Three strikes and you’re out. Out floating the Kings River, that is, after getting flooded out twice.
Rain poured a day before the first try. Yet the two determined river rats figured the stream would drop enough overnight for a float-fishing trip. Arriving at the access, they found Kings still running high and muddy. Strike one.
A second attempt the next week never left home plate. All-night rain flooded the river again. Strike two.
There was no strike three on a mild, sunny June 13. The floaters found the Kings River at a perfect level. A lazy drift down its ultra-clear water would be a joy on this ultra-bright day, fish or no fish.
“As far as fishing goes, this is my favorite. Floating down an Ozark stream,” Russ Tonkinson of Rogers mused, lobbing a tube bait into the transparent flow. “Something Arkansas really has going for it is our streams.”
Perfect day, perfect conditions, and now Tonkinson had the day’s first fish, a feisty 10-inch smallmouth bass. Close to the boat, the fish let loose a mighty shake that showered Tonkinson in spray.
“Even the little ones fight! Don’t you love it?”
If Friday the 13th brings bad luck, Thursday the 13th brought good luck in the catching department, and on a new lure to boot.
Tonkinson uses swim baits at Beaver Lake, but he’d never given them a whirl on a stream. Time to experiment.
Swim baits are like a single-tailed grub, only with a paddle-like tail that gives it a swimming action. The day’s biggest smallmouth chomped down on Tonkinson’s 3-inch swim bait like it was the fish’s last meal. The 16-inch bronze beauty was a trophy the angler gently slipped back into its lair.
A 30-fish day of catch and release action floats anybody’s boat. Yet fish aren’t the attraction for most people who float the Kings River. Results of an Arkansas Game and Fish Commission survey of paddlers shows that’s so.
The survey started in March and will run through August, said Jon Stein, a regional fisheries biologist with Game and Fish. Stein and other agency employees are talking to paddlers as they take out after floating.
Findings reveal that most people aren’t fishing. They’re simply floating and enjoying the river.
Stein worked the busy Sunday of Memorial Day weekend. He said 255 people came off the river. Sixteen percent, about 40, were fishing. None of them kept any smallmouth bass.
Few are kept partly because regulations are so strict on Kings River smallmouths. On most of the stream, the daily limit is two smallmouth bass that must be 14 inches or longer. From Trigger Gap to the J.D. Fletcher U.S. 62 access, the daily limit is one smallmouth bass that must be 18 inches or longer.
“So far we’ve done 137 interviews of 300 anglers (one interview may involve one or more anglers) in four months over 47 interview days.

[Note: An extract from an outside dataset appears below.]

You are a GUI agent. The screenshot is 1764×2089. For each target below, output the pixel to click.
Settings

Only four smallmouth bass have been kept, and that was some fishermen from Louisiana renting a cabin and trying to get some fish for a fish fry,” Stein said.

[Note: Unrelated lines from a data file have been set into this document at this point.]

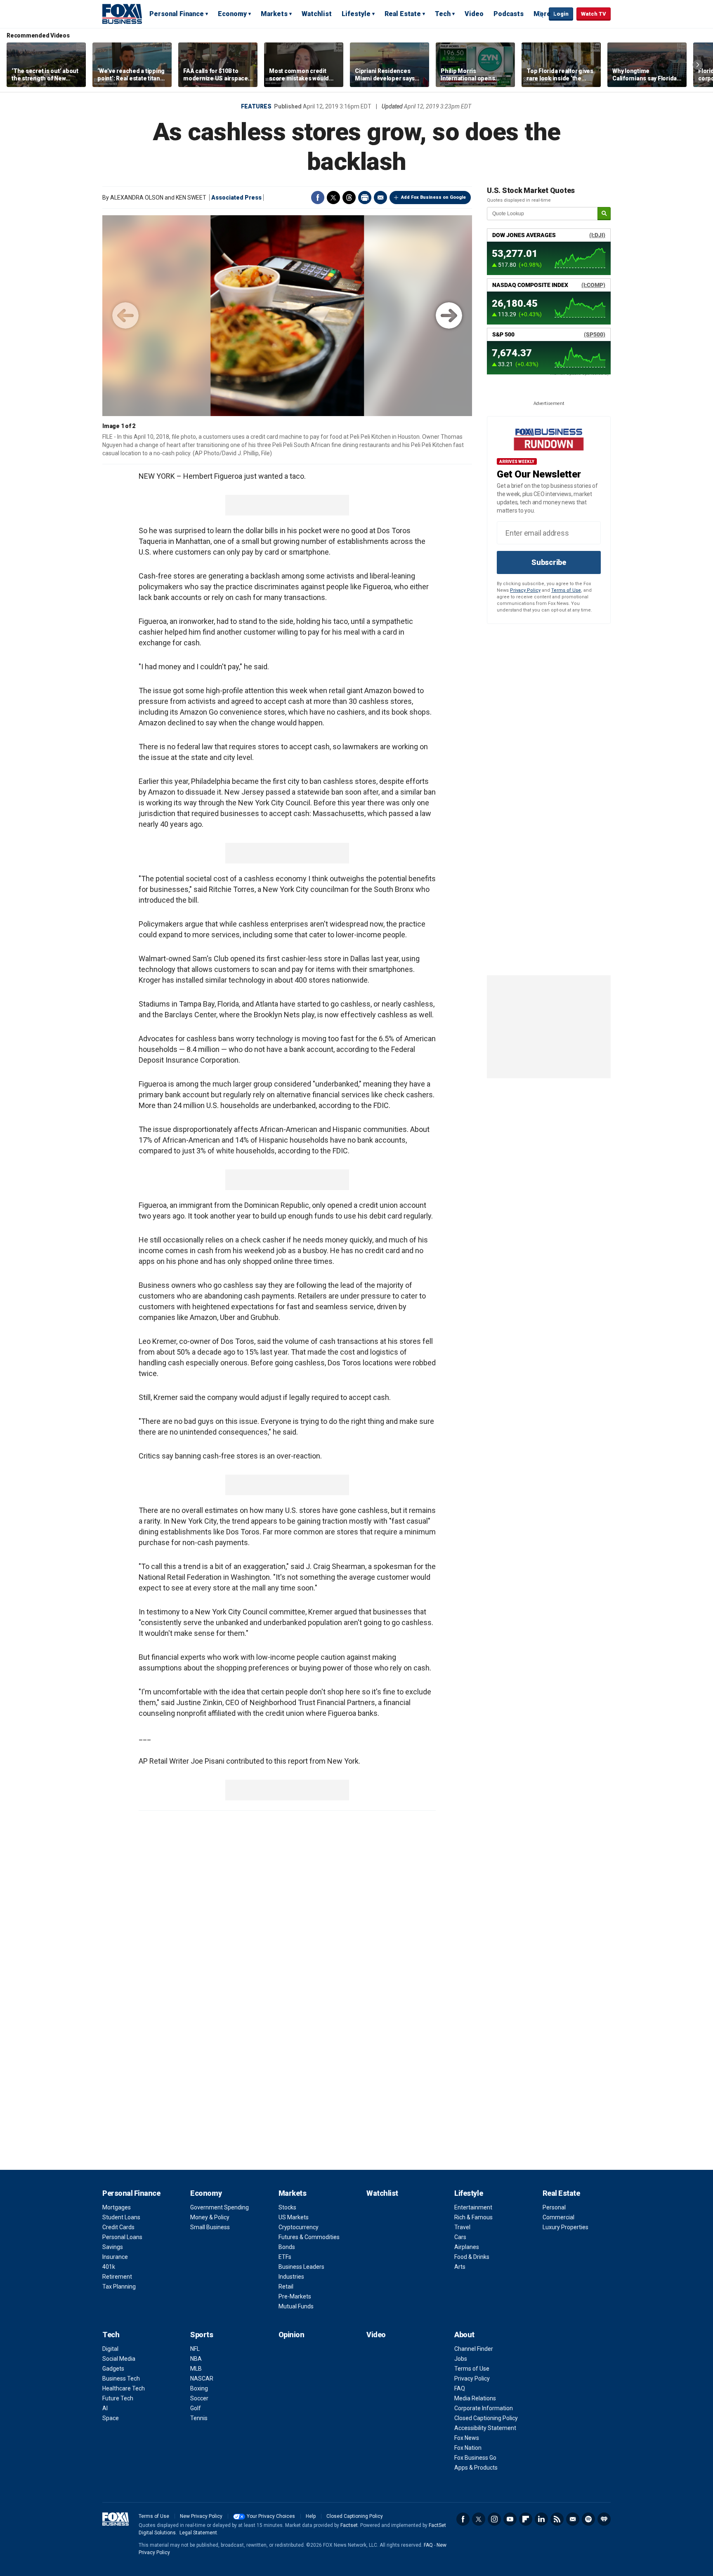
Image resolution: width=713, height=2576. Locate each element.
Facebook (317, 197)
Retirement (117, 2276)
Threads (349, 197)
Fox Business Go (475, 2457)
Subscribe (548, 562)
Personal (554, 2207)
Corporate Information (483, 2408)
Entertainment (473, 2207)
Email (380, 197)
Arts (459, 2266)
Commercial (558, 2217)
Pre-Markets (295, 2296)
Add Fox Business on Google (433, 197)
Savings (112, 2247)
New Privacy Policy (201, 2516)
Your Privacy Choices (271, 2516)
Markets (274, 14)
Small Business (210, 2227)
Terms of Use (566, 590)
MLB (196, 2368)
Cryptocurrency (299, 2227)
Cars (460, 2237)
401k (108, 2266)
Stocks (287, 2207)
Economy (232, 14)
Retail (286, 2286)
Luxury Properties (565, 2227)
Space (110, 2418)
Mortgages (116, 2207)
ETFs (285, 2257)
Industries (291, 2276)
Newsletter (572, 2519)
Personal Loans (122, 2237)
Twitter (333, 197)
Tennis (199, 2418)
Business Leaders (301, 2266)
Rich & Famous (473, 2217)
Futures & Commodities (309, 2237)
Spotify (588, 2519)
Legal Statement (198, 2533)
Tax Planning (119, 2286)
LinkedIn (541, 2519)
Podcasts (508, 14)
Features (256, 106)
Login (561, 14)
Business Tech (121, 2378)
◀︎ (125, 315)
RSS (557, 2519)
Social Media (118, 2358)
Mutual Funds (296, 2306)
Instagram (494, 2519)
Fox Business (122, 13)
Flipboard (525, 2519)
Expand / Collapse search (540, 14)
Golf (195, 2408)
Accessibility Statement (485, 2428)
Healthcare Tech (123, 2388)
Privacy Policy (525, 590)
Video (474, 14)
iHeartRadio (604, 2519)
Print (364, 197)
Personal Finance (176, 14)
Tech (443, 14)
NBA (196, 2358)
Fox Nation (468, 2447)
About (464, 2334)
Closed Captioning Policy (486, 2418)
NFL (195, 2348)
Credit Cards (118, 2227)
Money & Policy (209, 2217)
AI (105, 2408)
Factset (349, 2525)
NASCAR (201, 2378)
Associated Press (236, 197)
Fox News (466, 2438)
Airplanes (466, 2247)
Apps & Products (476, 2467)
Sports (201, 2334)
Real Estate (403, 14)
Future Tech (117, 2398)
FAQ (459, 2388)
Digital (110, 2348)
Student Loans (121, 2217)
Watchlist (317, 14)
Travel (462, 2227)
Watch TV (593, 14)
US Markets (294, 2217)
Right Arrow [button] (698, 65)
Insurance (115, 2257)
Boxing (199, 2388)
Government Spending (219, 2207)
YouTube (510, 2519)
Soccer (199, 2398)
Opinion (292, 2334)
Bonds (287, 2247)
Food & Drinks (471, 2257)
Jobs (460, 2358)
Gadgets (113, 2368)
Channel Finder (473, 2348)
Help (311, 2516)
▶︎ (449, 315)
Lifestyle (356, 14)
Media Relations (475, 2398)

He noted that some smallmouths die from being handled or from natural causes.
The popularity of kayaks has increased traffic on Ozark streams like the Kings. People see that and think the stream is being over fished. That’s just not the case, Stein said. Most are just floating.
“If the harvest was high, we might tweak the regulations, but it’s not,” he noted.

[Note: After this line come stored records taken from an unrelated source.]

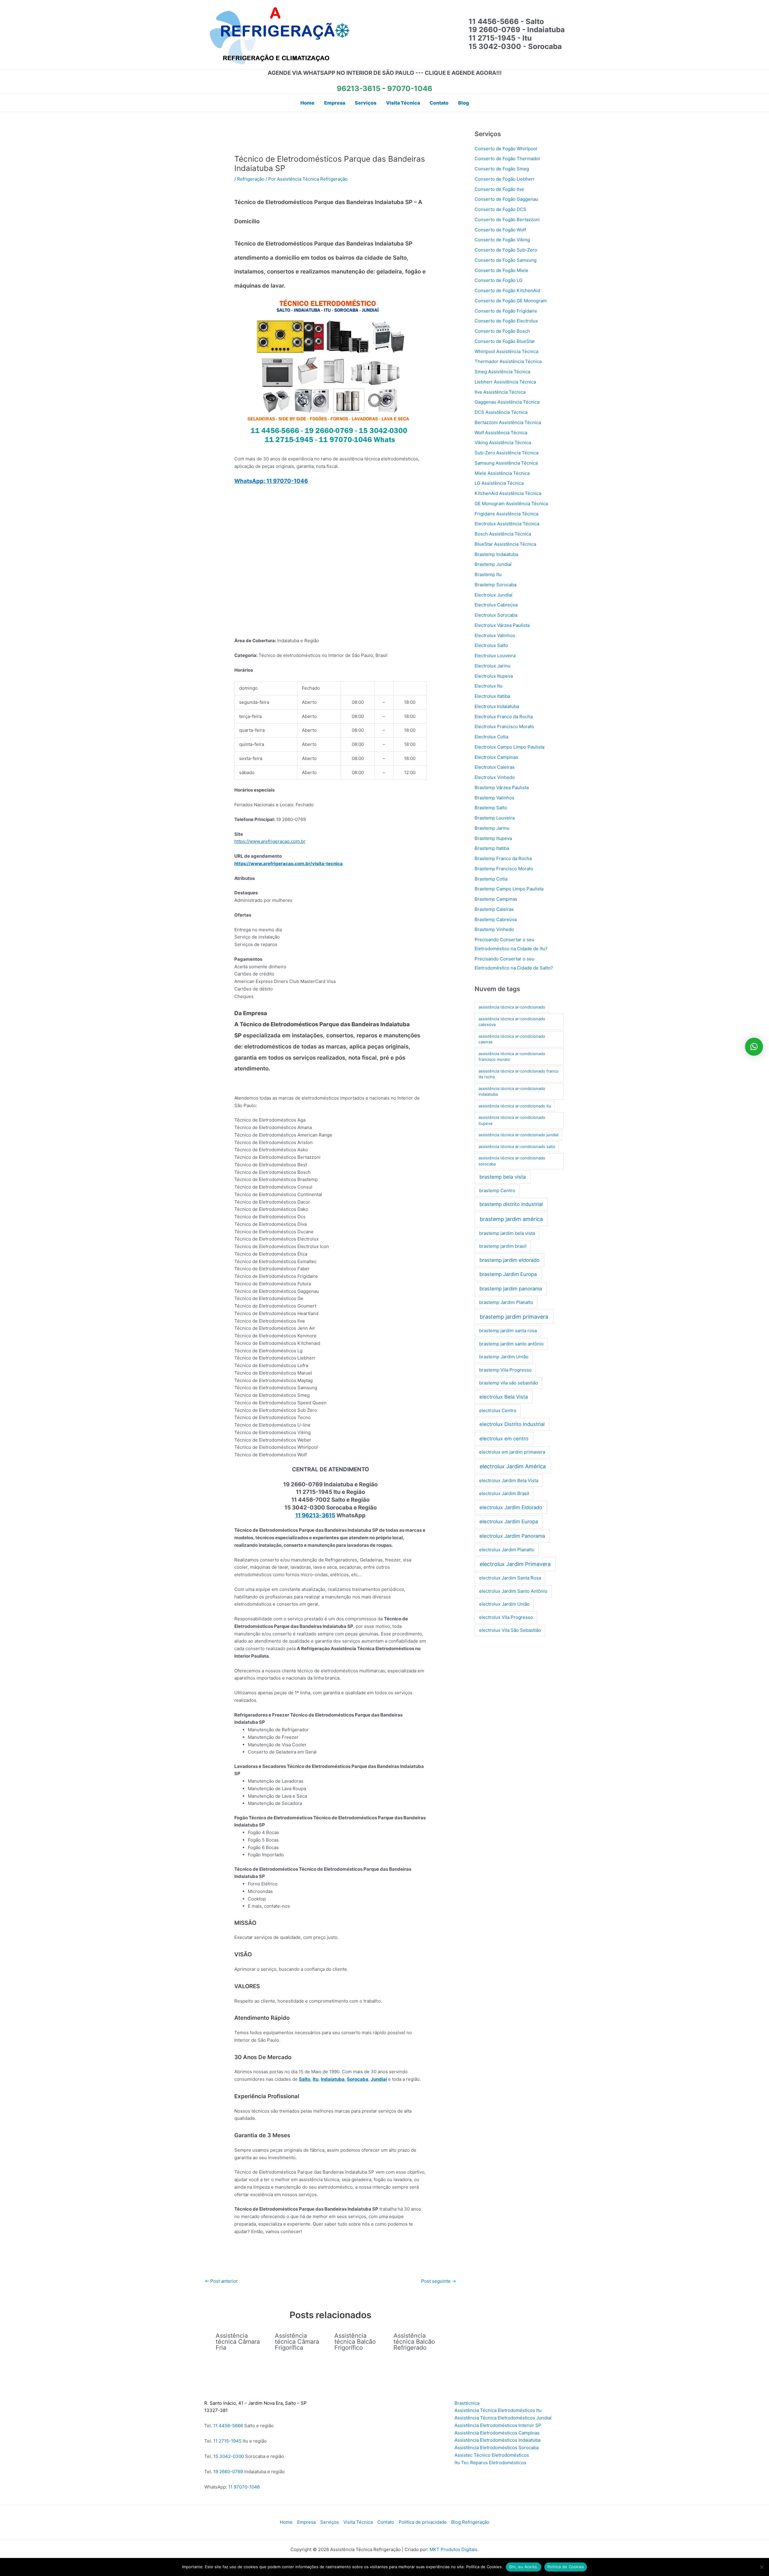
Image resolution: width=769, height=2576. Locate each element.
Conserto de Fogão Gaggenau (506, 199)
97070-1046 (409, 88)
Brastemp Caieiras (494, 909)
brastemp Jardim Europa (508, 1274)
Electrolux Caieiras (495, 767)
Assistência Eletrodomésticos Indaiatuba (497, 2440)
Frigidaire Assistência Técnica (506, 514)
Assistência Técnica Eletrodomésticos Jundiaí (503, 2418)
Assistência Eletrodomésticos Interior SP (497, 2425)
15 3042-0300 (228, 2456)
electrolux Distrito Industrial (512, 1424)
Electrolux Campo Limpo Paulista (509, 747)
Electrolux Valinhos (495, 635)
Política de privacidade (423, 2522)
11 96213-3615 (315, 1515)
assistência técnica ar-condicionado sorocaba (512, 1160)
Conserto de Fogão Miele (501, 270)
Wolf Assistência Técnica (501, 432)
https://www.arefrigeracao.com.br (269, 841)
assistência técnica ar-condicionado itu (515, 1105)
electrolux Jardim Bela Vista (508, 1480)
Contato (385, 2522)
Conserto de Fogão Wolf (500, 230)
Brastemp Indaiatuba (496, 554)
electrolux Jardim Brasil (504, 1493)
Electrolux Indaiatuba (497, 706)
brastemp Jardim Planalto (506, 1302)
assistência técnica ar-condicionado (512, 1007)
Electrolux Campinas (496, 757)
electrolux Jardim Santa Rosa (510, 1578)
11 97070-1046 (244, 2487)
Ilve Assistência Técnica (500, 392)
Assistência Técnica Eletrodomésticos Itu (498, 2410)
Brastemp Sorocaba (495, 585)
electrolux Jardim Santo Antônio (513, 1591)
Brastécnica (466, 2403)
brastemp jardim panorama (510, 1289)
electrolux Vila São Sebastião (510, 1630)
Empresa (306, 2522)
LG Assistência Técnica (499, 483)
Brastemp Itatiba (492, 848)
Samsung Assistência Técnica (506, 463)
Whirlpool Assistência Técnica (506, 351)
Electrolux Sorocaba (496, 615)
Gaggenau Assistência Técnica (507, 402)
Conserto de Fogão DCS (500, 209)
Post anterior (221, 2281)
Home (286, 2522)
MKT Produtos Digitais (453, 2549)
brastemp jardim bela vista (507, 1233)
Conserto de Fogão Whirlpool (506, 148)
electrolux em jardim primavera (512, 1452)
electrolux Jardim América (513, 1466)
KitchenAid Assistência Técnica (508, 493)
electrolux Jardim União (504, 1604)
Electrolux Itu (489, 686)
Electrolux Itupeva (494, 676)
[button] (754, 1047)
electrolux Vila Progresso (506, 1617)
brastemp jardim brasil (503, 1246)
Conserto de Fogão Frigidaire (506, 311)
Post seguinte (438, 2281)
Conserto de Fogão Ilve (499, 189)
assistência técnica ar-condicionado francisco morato (512, 1056)
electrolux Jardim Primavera (515, 1564)
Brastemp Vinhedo (494, 929)
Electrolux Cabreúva (496, 605)
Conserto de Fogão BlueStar (505, 341)
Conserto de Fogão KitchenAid (507, 290)
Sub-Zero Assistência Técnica (506, 453)
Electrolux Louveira (495, 655)
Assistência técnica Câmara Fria (238, 2341)
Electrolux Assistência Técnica (507, 523)
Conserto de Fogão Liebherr (505, 179)
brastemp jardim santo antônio (511, 1344)
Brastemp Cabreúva (496, 919)
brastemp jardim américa (511, 1219)
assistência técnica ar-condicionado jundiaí (518, 1134)
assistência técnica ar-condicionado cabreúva (512, 1021)
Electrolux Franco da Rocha (504, 716)
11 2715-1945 (227, 2441)
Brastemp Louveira (495, 818)
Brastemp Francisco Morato (504, 868)
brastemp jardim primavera (514, 1317)
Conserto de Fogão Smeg (502, 169)
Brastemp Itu (488, 574)
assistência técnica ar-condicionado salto (517, 1146)
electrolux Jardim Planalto (506, 1549)
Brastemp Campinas (496, 899)
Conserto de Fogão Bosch (502, 331)
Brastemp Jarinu (492, 828)
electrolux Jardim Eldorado (510, 1507)
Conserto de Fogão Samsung (505, 260)
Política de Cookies (565, 2566)
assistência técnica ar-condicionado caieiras (512, 1039)
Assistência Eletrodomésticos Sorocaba (496, 2447)
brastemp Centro (497, 1190)
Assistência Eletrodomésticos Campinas (497, 2433)
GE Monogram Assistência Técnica (511, 503)
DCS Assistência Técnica (501, 412)
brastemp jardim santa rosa (508, 1330)
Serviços (329, 2522)
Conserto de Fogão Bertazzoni (507, 219)
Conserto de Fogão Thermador (507, 158)
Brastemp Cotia (491, 879)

Most fishermen interviewed were satisfied with their trip, Stein said. If smallmouth fishing doesn’t seem as good as it once was, it’s because of deteriorating habitat, Stein continued. Tons of silt wash into the Kings during floods when dirt banks erode. Some stretches of river have become wider, more shallow and filled in with gravel over the years.
Major bank stabilization projects are needed to improve smallmouth bass habitat and improve fishing, the biologist said.
One leading bank improvement project was done by The Nature Conservancy at its Kings River Preserve in Carroll County. Bank stabilization and reforestation were involved.
A surprise to anglers may be that some of the biggest Kings River smallmouth bass are caught in March, not May or June. Stein said one angler caught an 18-inch smallmouth bass while he was being interviewed at the U.S. 62 access. He caught and released the fish where Osage Creek flows into the Kings.
Float Kings River
Most floating takes place on 65 miles of the Kings River between Marble Access, east of Alabam, downstream to Romp Hole access where the river empties into Table Rock Lake. Numerous day floats are available in those 65 miles.
Floaters can expect forested banks, bluffs and clear water. The river is Class I and suitable for beginners.